Dataset records:
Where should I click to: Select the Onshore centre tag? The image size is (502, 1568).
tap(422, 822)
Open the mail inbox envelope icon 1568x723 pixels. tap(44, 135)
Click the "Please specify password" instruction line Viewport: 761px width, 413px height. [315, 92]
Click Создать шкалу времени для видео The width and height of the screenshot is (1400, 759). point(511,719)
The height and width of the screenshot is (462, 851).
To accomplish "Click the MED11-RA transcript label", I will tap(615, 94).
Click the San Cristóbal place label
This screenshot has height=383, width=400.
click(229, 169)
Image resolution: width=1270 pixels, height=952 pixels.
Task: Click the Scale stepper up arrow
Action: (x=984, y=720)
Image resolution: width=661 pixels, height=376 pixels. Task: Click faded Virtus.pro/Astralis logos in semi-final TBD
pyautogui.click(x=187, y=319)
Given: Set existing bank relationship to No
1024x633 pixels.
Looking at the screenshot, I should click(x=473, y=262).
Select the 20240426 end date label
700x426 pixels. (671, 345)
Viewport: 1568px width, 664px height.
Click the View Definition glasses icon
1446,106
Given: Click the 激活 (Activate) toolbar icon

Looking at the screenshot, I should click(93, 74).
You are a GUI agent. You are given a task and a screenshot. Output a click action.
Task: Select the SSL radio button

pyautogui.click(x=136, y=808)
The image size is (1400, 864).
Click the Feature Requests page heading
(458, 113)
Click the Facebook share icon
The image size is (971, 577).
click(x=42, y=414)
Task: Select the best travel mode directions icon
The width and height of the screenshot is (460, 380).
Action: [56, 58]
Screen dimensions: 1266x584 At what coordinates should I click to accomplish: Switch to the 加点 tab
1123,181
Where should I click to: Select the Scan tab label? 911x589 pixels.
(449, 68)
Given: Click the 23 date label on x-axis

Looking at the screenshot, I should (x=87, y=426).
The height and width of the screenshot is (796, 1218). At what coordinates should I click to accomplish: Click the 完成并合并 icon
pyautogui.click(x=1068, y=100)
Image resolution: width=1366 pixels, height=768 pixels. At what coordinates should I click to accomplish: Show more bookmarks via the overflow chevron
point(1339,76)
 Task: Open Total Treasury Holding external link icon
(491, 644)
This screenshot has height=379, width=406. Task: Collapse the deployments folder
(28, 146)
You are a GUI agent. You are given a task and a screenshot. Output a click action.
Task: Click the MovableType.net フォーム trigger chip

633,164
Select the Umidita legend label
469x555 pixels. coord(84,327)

• Goal of the exercise: Down to the last line, restate the records exactly.

• Expected output:
Where should I click to: Select the Onshore centre tag? The image size is (502, 1568).
tap(422, 822)
Open the mail inbox envelope icon 1568x723 pixels. tap(44, 135)
Click the "Please specify password" instruction line Viewport: 761px width, 413px height. [315, 92]
Click Создать шкалу времени для видео The width and height of the screenshot is (1400, 759). point(511,719)
The height and width of the screenshot is (462, 851).
To accomplish "Click the MED11-RA transcript label", I will tap(615, 94).
Click the San Cristóbal place label
This screenshot has height=383, width=400.
click(229, 169)
Image resolution: width=1270 pixels, height=952 pixels.
Task: Click the Scale stepper up arrow
Action: (x=984, y=720)
Image resolution: width=661 pixels, height=376 pixels. Task: Click faded Virtus.pro/Astralis logos in semi-final TBD
pyautogui.click(x=187, y=319)
Given: Set existing bank relationship to No
1024x633 pixels.
Looking at the screenshot, I should click(x=473, y=262).
Select the 20240426 end date label
700x426 pixels. (671, 345)
Viewport: 1568px width, 664px height.
Click the View Definition glasses icon
1446,106
Given: Click the 激活 (Activate) toolbar icon

Looking at the screenshot, I should click(93, 74).
You are a GUI agent. You are given a task and a screenshot. Output a click action.
Task: Select the SSL radio button

pyautogui.click(x=136, y=808)
The image size is (1400, 864).
Click the Feature Requests page heading
(458, 113)
Click the Facebook share icon
The image size is (971, 577).
click(x=42, y=414)
Task: Select the best travel mode directions icon
The width and height of the screenshot is (460, 380).
Action: [56, 58]
Screen dimensions: 1266x584 At what coordinates should I click to accomplish: Switch to the 加点 tab
1123,181
Where should I click to: Select the Scan tab label? 911x589 pixels.
(449, 68)
Given: Click the 23 date label on x-axis

Looking at the screenshot, I should (x=87, y=426).
The height and width of the screenshot is (796, 1218). At what coordinates should I click to accomplish: Click the 完成并合并 icon
pyautogui.click(x=1068, y=100)
Image resolution: width=1366 pixels, height=768 pixels. At what coordinates should I click to accomplish: Show more bookmarks via the overflow chevron
point(1339,76)
 Task: Open Total Treasury Holding external link icon
(491, 644)
This screenshot has height=379, width=406. Task: Collapse the deployments folder
(28, 146)
You are a GUI agent. You are given a task and a screenshot. Output a click action.
Task: Click the MovableType.net フォーム trigger chip

633,164
Select the Umidita legend label
469x555 pixels. coord(84,327)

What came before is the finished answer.